Selain itu pula PPG dengan kuota
terbatas hanya diadakan di beberapa LPTK saja yang tentunya tidak di semua
daerah ada. Bukan hanya itu menilik surat edaran dikti no. 127/E.E4/MI/2014
bahwasannya akta 4 untuk kependidikan
dihapuskan dengan digantikannya sertifikat pendidik yang diperoleh melalui PPG.
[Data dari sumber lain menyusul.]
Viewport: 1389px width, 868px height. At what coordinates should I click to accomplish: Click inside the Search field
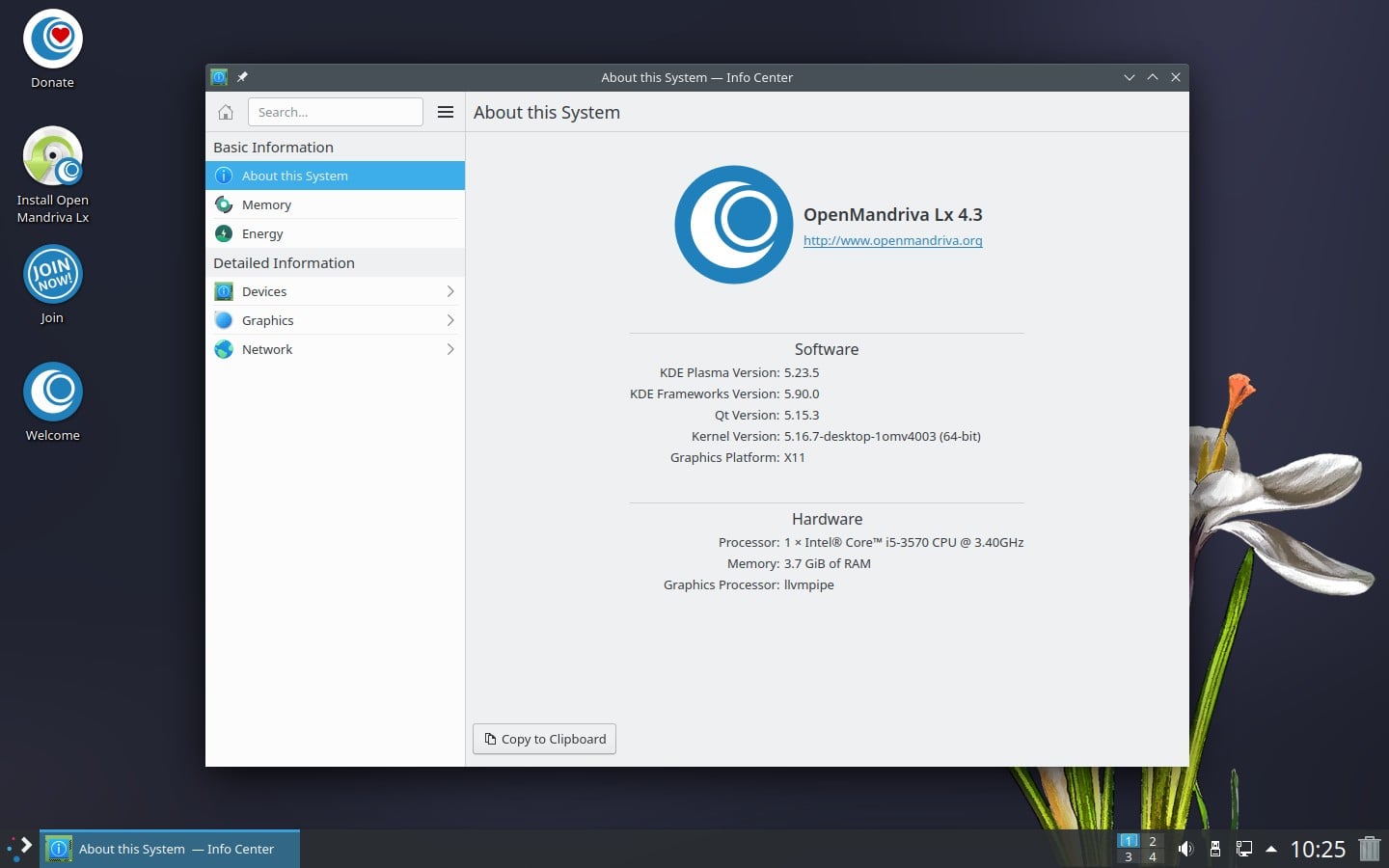335,112
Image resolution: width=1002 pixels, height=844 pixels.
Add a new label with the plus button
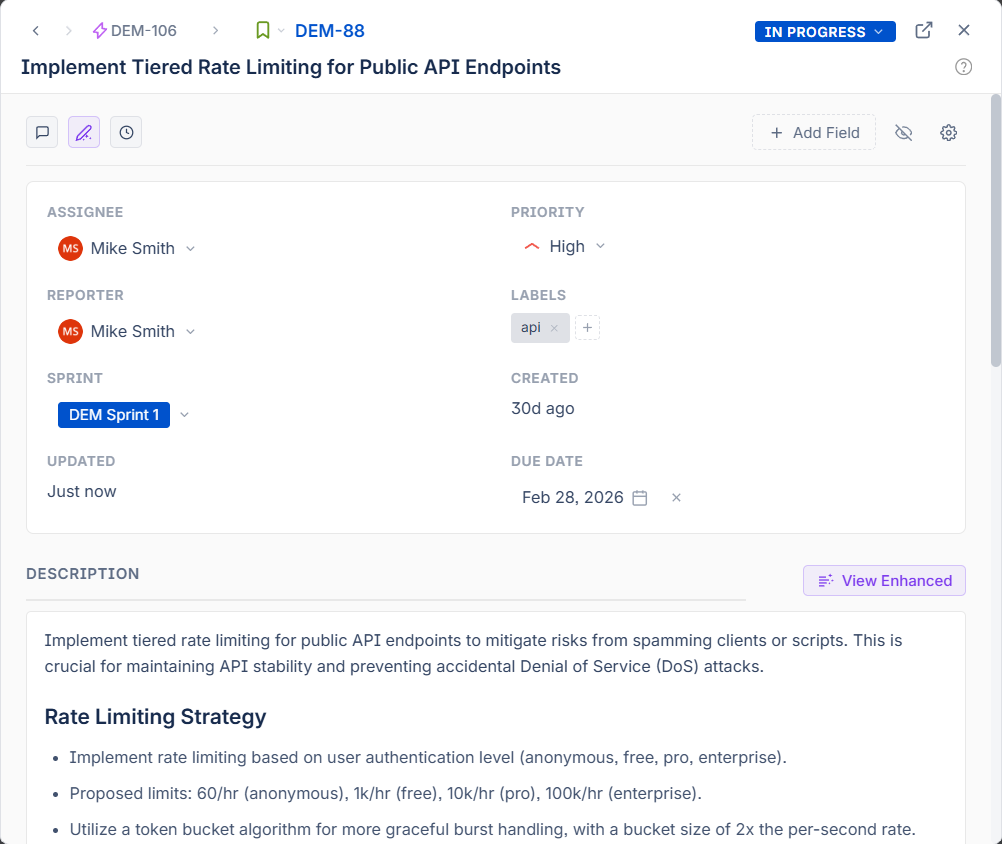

Ini yang menjadi kontroversi,
1. Buat
apa ada FKIP ketika ternyata lulusannya tidak bisa mengajar karena tidak
memiliki ijazah yang sah?
2. Kenapa
PPG juga diwajibkan oleh lulusan KIP sementara non kependidikan juga bisa
mengikuti PPG padahal dalam kurikulumnya sudah pernah diajarkan di lingkup KIP.